■ **WORK TO COMPLETE**:
1 – List each symbol in the equation Ax=b that the twin-model post defines, along with what it stands for.
2 – From the twin-model post, print the passage that begins at the words "I was reading" and stops after the words "in this case?".
3 – According to the twin-model post, on what page of Neale and Maes (2004) does the discussion of checking a univariate twin model's identification appear?

It is possible to check the identification of the model by representing the expected (co-)variances as a system of equation in matrix algebra:
Ax=b
where x is the vector of parameters, b is the vector of observed statistics and A is the matrix containing the weights of elements in x.
In the univariate case (ACE model), x=(a^2,c^2,e^2).
I was reading the book by Neale and Maes (2004) and they have a nice part about how to check the identification of a univariate twin model using matrix algebra (p. 104).
It is possible to check the identification of the model by representing the expected (co-)variances as a system of equation in matrix algebra:
Ax=b
where x is the vector of parameters, b is the vector of observed statistics and A is the matrix containing the weights of elements in x.
In the univariate case (ACE model), x=(a^2,c^2,e^2).
My first question is: Is it possible to express x=(a,c,e) instead of x=(a^2,c^2,e^2)= How would Ax=b look like in this case?

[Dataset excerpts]
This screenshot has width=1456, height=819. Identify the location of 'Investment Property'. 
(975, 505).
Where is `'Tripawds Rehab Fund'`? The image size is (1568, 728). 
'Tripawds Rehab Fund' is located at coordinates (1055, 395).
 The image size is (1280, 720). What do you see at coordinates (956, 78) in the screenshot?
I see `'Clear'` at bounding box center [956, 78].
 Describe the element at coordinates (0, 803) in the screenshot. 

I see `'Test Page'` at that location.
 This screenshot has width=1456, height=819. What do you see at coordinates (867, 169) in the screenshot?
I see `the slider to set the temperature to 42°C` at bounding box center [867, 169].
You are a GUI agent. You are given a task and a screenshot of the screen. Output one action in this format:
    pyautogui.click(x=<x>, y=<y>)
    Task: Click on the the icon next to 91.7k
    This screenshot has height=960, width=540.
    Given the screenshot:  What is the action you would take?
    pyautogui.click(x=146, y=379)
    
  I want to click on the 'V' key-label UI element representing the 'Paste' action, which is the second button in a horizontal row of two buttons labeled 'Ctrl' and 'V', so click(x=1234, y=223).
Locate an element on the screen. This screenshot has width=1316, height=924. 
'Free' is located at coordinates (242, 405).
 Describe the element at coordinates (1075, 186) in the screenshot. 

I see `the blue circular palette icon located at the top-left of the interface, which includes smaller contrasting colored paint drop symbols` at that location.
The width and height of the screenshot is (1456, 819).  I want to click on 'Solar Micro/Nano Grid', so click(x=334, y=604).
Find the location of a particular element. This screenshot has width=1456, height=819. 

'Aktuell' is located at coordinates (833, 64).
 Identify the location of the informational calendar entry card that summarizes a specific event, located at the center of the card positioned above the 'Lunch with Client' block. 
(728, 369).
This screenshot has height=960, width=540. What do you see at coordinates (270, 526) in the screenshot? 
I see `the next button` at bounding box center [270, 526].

■ **ANSWERS FOR EACH ITEM**:
1 –
x: the vector of parameters
b: the vector of observed statistics
A: the matrix containing the weights of elements in x

2 –
I was reading the book by Neale and Maes (2004) and they have a nice part about how to check the identification of a univariate twin model using matrix algebra (p. 104).
It is possible to check the identification of the model by representing the expected (co-)variances as a system of equation in matrix algebra:
Ax=b
where x is the vector of parameters, b is the vector of observed statistics and A is the matrix containing the weights of elements in x.
In the univariate case (ACE model), x=(a^2,c^2,e^2).
My first question is: Is it possible to express x=(a,c,e) instead of x=(a^2,c^2,e^2)= How would Ax=b look like in this case?

3 – Page 104.